── Text section ──

Combine that preposterous assignment with the political imperative to deliver indictments for the Maximum Leader in cases that were themselves threadbare, and you had the perfect setup for overreach and blunder in the grand jury room. Unsurprisingly, that is precisely the trap Halligan walked into. It is hard to see her professional reputation emerging intact.

The opinion traces the misconduct back to Trump 1.0 and the 2019–20 “Arctic Haze” investigation. FBI agents obtained warrants to search devices and email accounts belonging to Columbia Law Professor Daniel Richman, James Comey’s longtime attorney and confidant.

Richman’s role as Comey’s lawyer should have set off immediate alarm bells, because of the extreme risk to a prosecution of viewing, much less using, documents covered by the attorney-client privilege. That is why as a general rule, no member of an investigative or prosecutorial team may review attorney-client privileged material; that responsibility lies with a separate “taint” team of uninvolved attorneys and agents.

But Fitzpatrick found that the agents charged with the initial review went far beyond the warrant’s limits. Worse, they held onto that material long after the investigation had closed and failed to conduct any meaningful privilege review despite knowing Richman represented multiple clients, including Comey. Most remarkably, Comey—the privilege holder himself—was never included in the screening process. And notwithstanding a court order to seal and refrain from reviewing nonresponsive material, the government effectively treated the entire trove as fair game for rummaging—a practice the Fourth Amendment was designed to prevent.

That was the landscape when Halligan was rushed into service, after the previous nominee, Erik Siebert, told DOJ leadership that the case could not be brought under DOJ guidelines. That assessment, implicating a core duty for any federal prosecutor, amounted to a fireable offense in Pam Bondi’s Justice Department.

From there, as Fitzpatrick documents, things descended into chaos. Facing an imminent statute-of-limitations deadline on a newly imagined charge, the government went back to the Richman materials without seeking any judicial authorization. Fitzpatrick understatedly called the maneuver “highly unusual.” A new warrant would have required the government to define a relevant timeframe, establish probable cause for the new charges, and—critically—implement protections for privileged material. None of that occurred.

The next misstep was yet more jaw-dropping. The FBI agent assigned to search the extracted Richman materials was expressly told to look for communications between Richman and Comey—communications that were, by definition, presumptively privileged. He found them, printed them, and handed them to another agent, who recognized their privileged nature. Yet that recognition did not trigger a taint protocol, a recusal, or even a pause. Instead, Agent-3, who had been exposed to what Fitzpatrick describes as at least a “limited overview” of privileged content, went on to testify as the sole witness before the grand jury. Every word of his testimony may have rested on tainted material.

───
── Given entries ──

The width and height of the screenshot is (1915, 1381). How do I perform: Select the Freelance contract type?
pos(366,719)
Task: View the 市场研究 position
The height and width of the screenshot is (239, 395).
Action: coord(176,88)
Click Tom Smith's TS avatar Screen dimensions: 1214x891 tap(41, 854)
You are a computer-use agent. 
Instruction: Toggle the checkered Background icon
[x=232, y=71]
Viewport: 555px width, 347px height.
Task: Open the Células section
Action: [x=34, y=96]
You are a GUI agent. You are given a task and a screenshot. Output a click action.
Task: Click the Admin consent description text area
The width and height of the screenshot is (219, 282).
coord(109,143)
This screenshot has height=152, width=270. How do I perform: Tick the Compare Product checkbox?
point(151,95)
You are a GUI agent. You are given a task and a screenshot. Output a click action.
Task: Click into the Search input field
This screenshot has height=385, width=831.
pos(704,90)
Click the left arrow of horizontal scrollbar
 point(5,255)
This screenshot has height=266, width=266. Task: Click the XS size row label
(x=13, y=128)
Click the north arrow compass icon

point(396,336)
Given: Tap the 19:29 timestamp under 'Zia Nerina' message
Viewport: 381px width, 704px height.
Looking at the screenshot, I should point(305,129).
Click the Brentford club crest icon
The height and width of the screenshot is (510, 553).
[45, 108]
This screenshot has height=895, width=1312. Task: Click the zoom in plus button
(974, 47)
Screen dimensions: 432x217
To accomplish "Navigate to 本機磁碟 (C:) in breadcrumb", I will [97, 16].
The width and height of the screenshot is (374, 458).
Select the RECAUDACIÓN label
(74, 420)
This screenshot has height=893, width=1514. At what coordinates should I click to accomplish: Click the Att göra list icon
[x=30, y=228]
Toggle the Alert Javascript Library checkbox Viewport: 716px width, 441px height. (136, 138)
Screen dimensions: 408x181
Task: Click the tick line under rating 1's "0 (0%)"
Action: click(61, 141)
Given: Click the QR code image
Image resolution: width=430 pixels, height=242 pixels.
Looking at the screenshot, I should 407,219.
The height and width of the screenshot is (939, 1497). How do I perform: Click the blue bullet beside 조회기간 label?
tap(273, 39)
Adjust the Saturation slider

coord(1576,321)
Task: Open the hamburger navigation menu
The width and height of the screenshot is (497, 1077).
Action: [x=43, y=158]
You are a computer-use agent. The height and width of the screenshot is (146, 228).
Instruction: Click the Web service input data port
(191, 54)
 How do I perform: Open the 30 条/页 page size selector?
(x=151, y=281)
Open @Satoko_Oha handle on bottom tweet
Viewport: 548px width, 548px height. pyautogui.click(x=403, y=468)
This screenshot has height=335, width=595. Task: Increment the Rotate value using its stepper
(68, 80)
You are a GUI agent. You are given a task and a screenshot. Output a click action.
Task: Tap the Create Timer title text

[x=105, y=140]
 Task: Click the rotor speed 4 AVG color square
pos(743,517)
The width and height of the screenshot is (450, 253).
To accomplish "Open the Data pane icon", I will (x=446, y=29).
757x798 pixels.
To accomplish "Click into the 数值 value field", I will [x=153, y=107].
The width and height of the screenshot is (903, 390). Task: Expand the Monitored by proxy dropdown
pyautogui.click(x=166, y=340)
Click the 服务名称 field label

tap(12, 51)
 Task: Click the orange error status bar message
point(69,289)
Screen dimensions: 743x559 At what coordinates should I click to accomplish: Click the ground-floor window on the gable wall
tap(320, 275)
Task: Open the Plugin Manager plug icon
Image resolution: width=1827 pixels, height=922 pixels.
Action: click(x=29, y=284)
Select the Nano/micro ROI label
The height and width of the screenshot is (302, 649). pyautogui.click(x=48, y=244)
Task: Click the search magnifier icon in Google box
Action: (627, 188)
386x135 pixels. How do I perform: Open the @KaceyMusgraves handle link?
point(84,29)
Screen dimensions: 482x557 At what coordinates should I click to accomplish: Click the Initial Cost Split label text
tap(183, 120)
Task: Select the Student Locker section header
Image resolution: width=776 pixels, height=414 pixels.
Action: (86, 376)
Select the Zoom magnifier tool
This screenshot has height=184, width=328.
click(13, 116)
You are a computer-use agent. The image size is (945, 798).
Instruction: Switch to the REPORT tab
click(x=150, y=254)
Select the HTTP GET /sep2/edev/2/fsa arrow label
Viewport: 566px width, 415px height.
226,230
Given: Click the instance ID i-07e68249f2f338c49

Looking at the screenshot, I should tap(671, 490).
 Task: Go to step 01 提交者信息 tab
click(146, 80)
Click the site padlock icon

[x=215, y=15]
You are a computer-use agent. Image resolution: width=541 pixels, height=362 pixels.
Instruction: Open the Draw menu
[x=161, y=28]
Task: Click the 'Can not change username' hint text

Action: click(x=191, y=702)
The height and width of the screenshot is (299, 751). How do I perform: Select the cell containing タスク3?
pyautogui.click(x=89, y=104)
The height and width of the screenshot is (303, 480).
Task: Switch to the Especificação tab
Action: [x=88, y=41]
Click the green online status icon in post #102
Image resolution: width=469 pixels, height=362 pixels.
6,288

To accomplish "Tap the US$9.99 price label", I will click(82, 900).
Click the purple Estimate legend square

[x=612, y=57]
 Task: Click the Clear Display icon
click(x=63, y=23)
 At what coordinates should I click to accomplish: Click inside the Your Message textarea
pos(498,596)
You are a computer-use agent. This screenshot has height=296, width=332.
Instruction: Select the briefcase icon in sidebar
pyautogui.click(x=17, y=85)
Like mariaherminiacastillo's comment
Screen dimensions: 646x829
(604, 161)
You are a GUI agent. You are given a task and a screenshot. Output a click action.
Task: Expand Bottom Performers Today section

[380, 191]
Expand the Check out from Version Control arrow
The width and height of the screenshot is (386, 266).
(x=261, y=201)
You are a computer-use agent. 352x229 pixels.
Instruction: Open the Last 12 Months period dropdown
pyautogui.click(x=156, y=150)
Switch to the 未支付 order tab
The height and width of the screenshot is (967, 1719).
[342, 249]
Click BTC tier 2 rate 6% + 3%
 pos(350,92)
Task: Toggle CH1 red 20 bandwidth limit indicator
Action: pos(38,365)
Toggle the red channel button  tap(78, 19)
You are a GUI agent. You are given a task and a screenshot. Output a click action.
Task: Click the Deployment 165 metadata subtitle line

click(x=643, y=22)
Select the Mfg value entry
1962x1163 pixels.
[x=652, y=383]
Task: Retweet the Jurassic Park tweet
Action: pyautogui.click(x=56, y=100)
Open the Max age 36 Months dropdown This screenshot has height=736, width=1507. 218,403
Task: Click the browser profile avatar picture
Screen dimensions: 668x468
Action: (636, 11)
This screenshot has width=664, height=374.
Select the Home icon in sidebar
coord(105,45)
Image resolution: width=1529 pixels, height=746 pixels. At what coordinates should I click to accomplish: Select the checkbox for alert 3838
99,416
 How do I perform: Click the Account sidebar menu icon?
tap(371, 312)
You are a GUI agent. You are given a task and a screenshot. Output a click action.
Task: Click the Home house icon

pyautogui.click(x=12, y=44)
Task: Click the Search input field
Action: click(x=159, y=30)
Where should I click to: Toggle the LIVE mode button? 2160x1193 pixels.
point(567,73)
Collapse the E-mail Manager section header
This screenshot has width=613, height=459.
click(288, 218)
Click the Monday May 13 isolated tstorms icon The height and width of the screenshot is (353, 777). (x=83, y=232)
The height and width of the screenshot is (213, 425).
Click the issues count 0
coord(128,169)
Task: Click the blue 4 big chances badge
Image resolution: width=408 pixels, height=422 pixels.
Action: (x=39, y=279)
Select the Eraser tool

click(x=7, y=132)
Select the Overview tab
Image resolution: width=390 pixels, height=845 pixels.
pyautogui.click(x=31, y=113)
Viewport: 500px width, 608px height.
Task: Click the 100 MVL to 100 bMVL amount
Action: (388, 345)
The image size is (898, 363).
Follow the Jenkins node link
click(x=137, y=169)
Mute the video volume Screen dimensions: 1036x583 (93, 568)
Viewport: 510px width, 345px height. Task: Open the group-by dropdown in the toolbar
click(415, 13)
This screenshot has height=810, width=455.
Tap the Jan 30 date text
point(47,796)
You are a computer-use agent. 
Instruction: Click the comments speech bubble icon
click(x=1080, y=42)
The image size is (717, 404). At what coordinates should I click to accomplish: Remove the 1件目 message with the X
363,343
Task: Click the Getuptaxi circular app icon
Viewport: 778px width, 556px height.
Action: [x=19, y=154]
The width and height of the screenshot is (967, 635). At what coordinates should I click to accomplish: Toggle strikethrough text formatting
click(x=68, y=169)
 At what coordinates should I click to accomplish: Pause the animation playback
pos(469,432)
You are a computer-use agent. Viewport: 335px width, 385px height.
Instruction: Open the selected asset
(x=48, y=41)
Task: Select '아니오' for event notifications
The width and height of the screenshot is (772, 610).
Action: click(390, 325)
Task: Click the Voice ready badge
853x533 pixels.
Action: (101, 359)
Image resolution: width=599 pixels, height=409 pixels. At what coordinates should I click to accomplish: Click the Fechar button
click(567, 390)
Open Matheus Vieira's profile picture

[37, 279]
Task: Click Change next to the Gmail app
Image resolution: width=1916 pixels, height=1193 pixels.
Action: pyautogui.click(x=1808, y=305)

───

*What is asked:*
Reproduce the grand jury passage word for word, from "That was the" up to and including "Bondi’s Justice Department.". The records have no connection to the grand jury passage.

*Task answer:*
That was the landscape when Halligan was rushed into service, after the previous nominee, Erik Siebert, told DOJ leadership that the case could not be brought under DOJ guidelines. That assessment, implicating a core duty for any federal prosecutor, amounted to a fireable offense in Pam Bondi’s Justice Department.